Tamara Klink ( Kogan, also Girkiyan-Klink, born 27 April 1967) is a German chess player who holds the FIDE title of Woman Grandmaster (WGM, 2000). She previously played for the Soviet Union (until 1991), Russia (1992–1993), and Kazakhstan (1993–2001).

Biography
In 1988, Tamara Klink participated in USSR Women's Chess Championship final and ranked in 13th place. In 1991, in Leningrad she ranked 7th in FIDE Zonal chess tournament. After dissolution of the Soviet Union Klink played for Russia and Kazakhstan.

Klink played for Kazakhstan in the Women's Chess Olympiads:
 In 1994, at first reserve board in the 31st Chess Olympiad (women) in Moscow (+5, =2, -2),
 In 1996, at third board in the 32nd Chess Olympiad (women) in Yerevan (+4, =4, -3),
 In 1998, at first board in the 33rd Chess Olympiad (women) in Elista (+4, =7, -2),
 In 2000, at second board in the 34th Chess Olympiad (women) in Istanbul (+5, =3, -5).

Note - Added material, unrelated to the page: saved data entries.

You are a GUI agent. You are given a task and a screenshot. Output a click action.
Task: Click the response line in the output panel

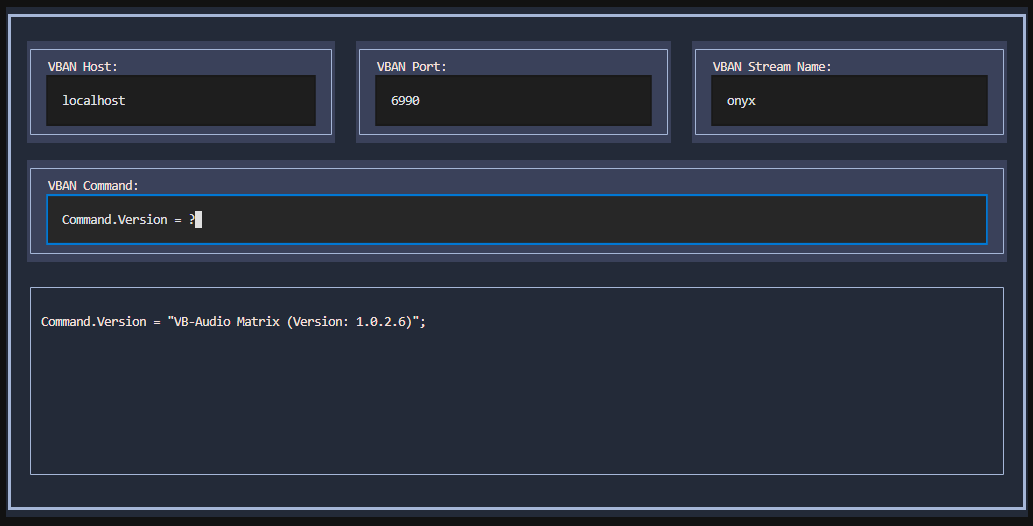click(233, 322)
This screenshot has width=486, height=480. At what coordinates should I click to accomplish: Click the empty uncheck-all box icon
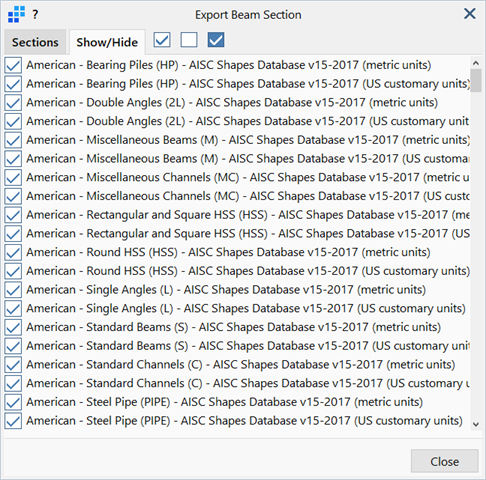pos(189,40)
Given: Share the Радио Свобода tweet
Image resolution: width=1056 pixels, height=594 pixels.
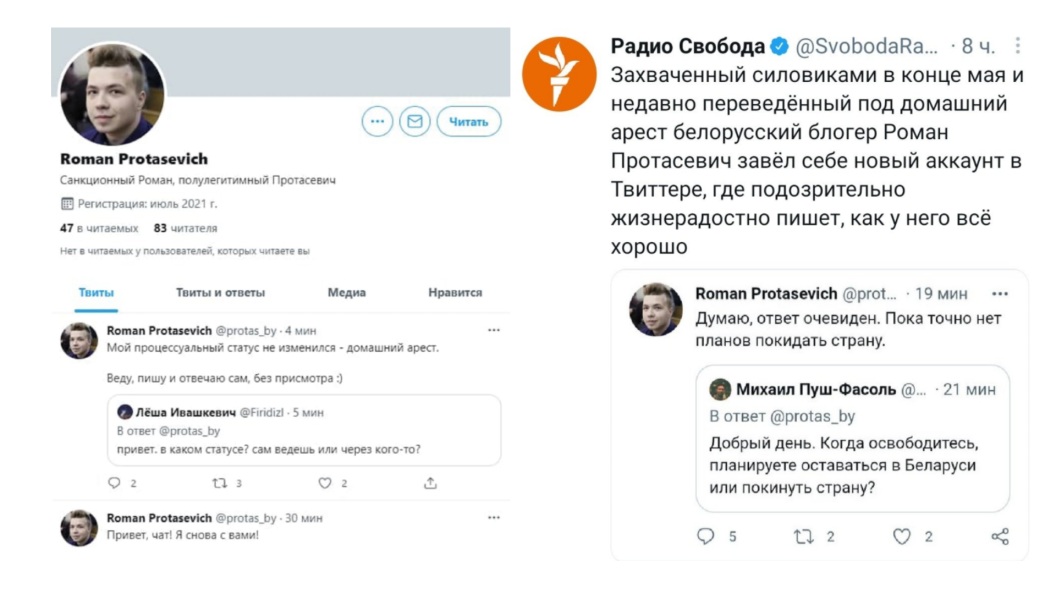Looking at the screenshot, I should 1000,537.
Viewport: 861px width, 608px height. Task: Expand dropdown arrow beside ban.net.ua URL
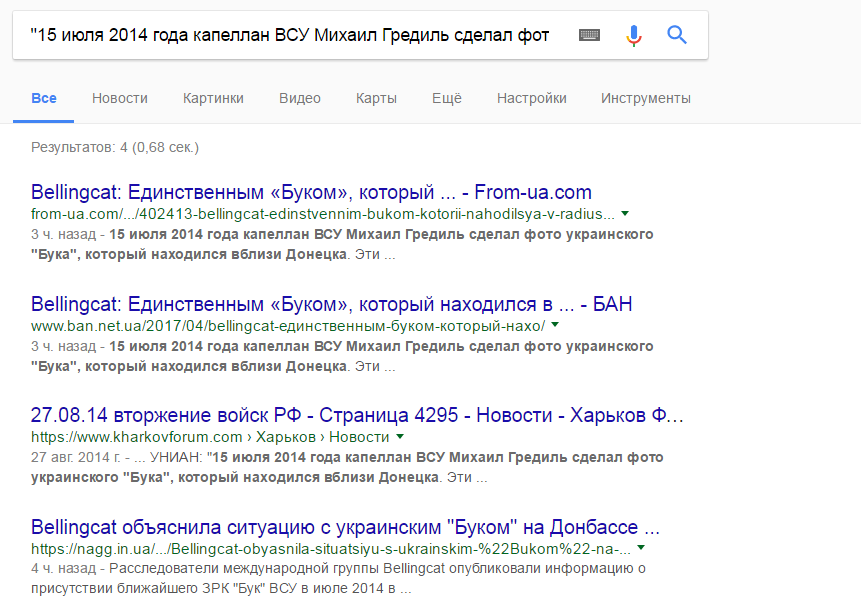coord(555,325)
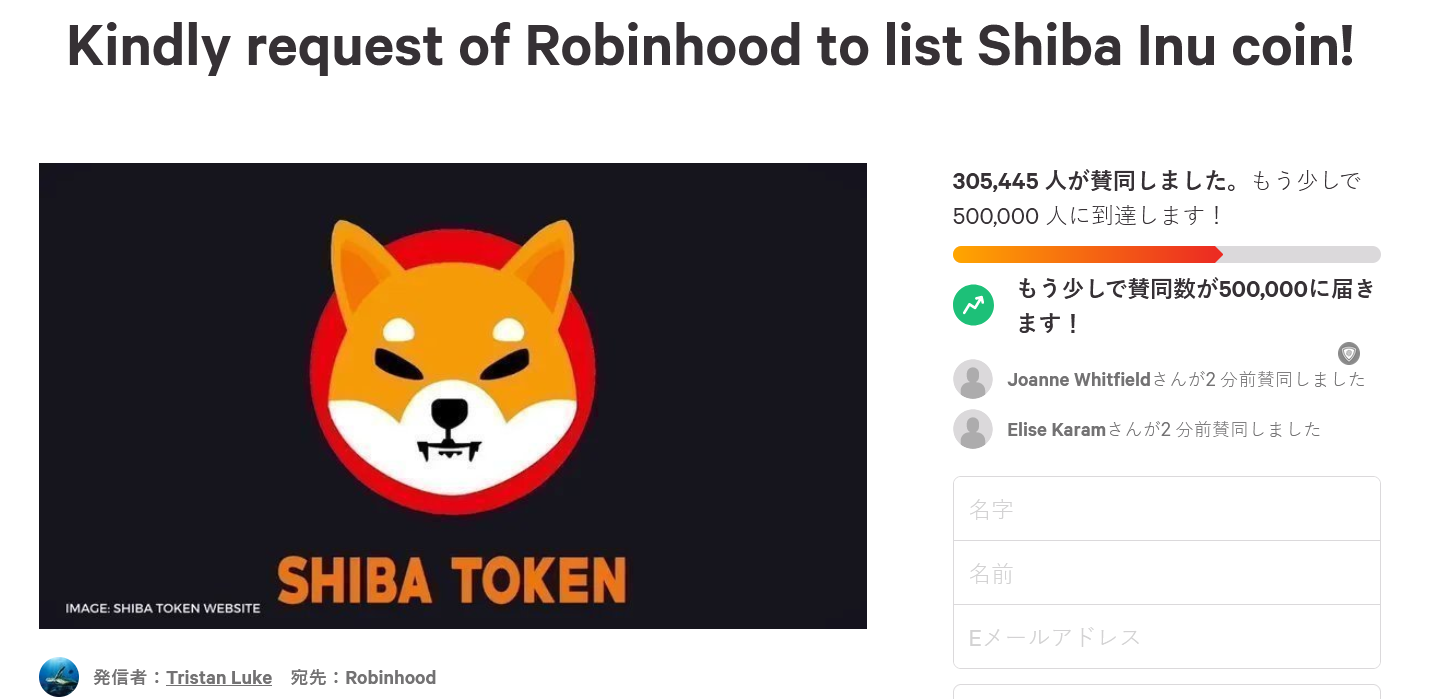Open the Tristan Luke author link
Screen dimensions: 1448x699
click(x=219, y=678)
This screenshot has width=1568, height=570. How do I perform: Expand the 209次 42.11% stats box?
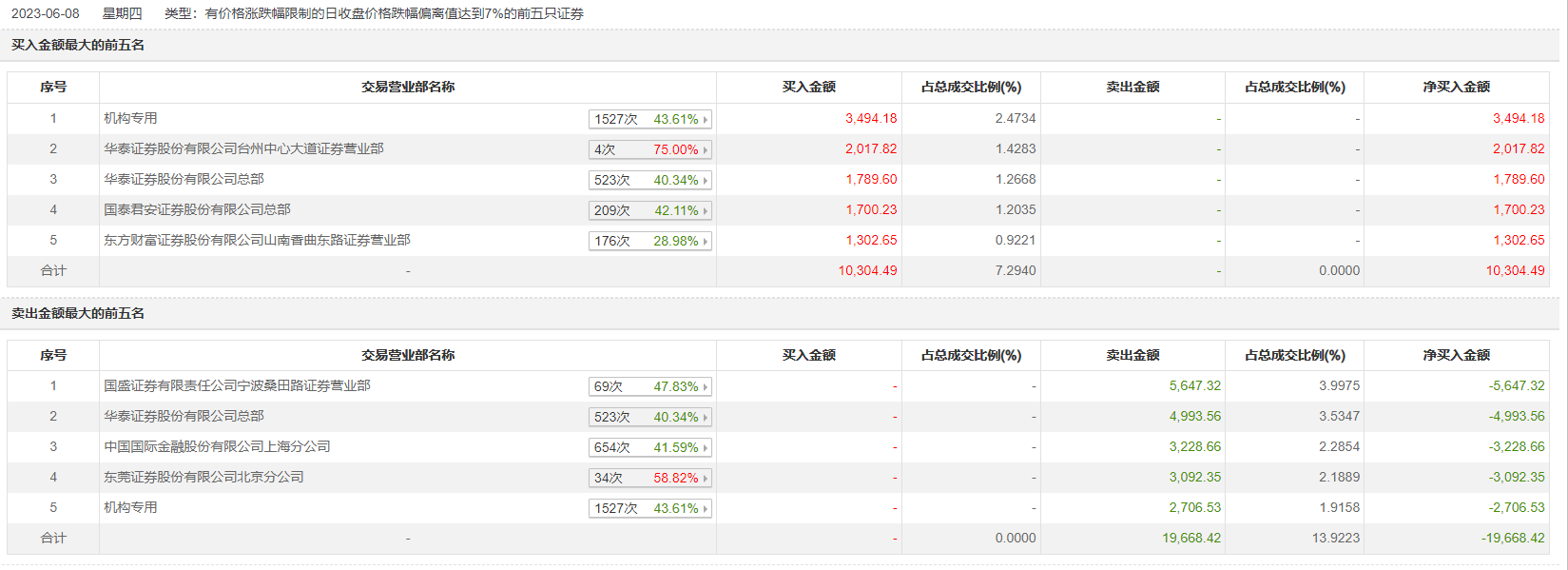pos(650,210)
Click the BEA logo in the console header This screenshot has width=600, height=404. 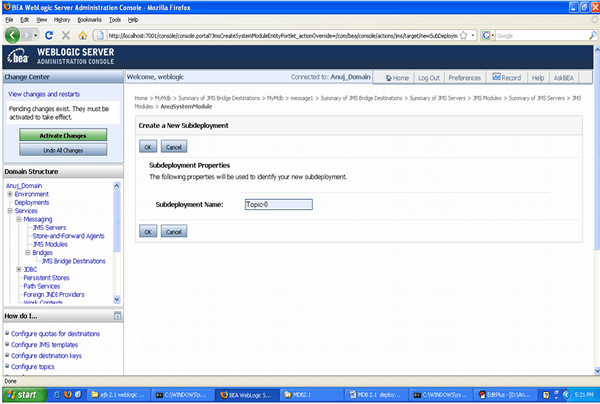[20, 56]
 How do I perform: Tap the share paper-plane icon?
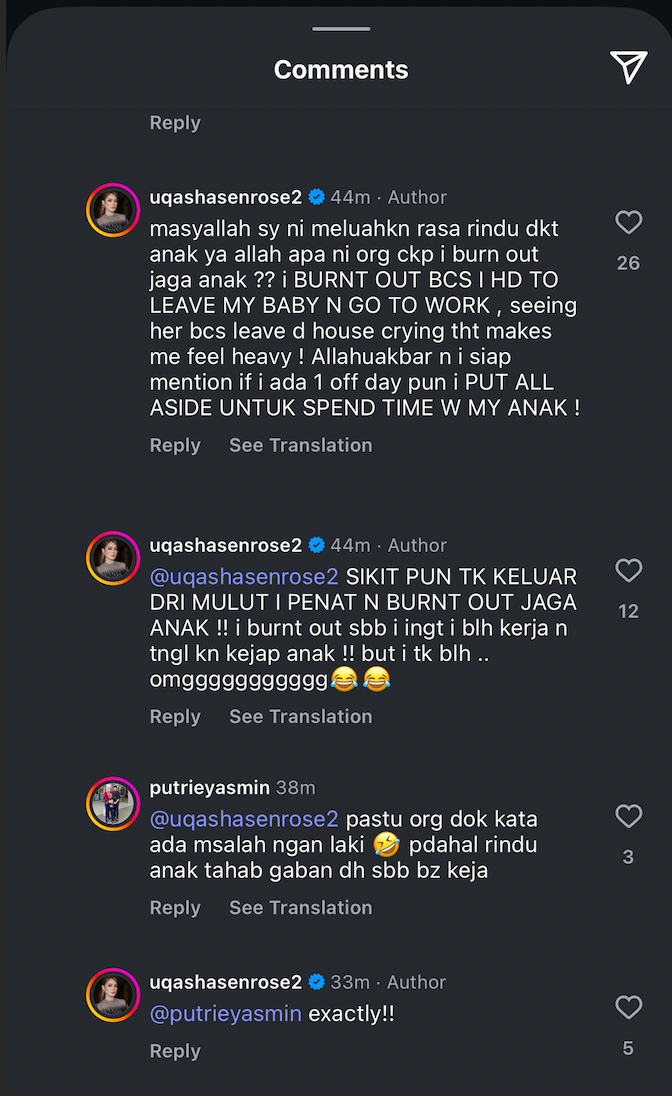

Since 2000, Klink lives in Germany, and since 2001, she represents this country in chess tournaments. She was medalist of international chess tournaments in Kassel in 2000, in which she shared the 3rd-10th place, and in Baunatal in 2000, in which she shared the 2nd-3rd place. With OSG chess club Baden-Baden Tamara Klink multiple times won Chess Women's Bundesliga (2003, 2004, 2005, 2008, 2011, 2012). In 2002, with this club, she participated in the European Women's Chess Club Cup.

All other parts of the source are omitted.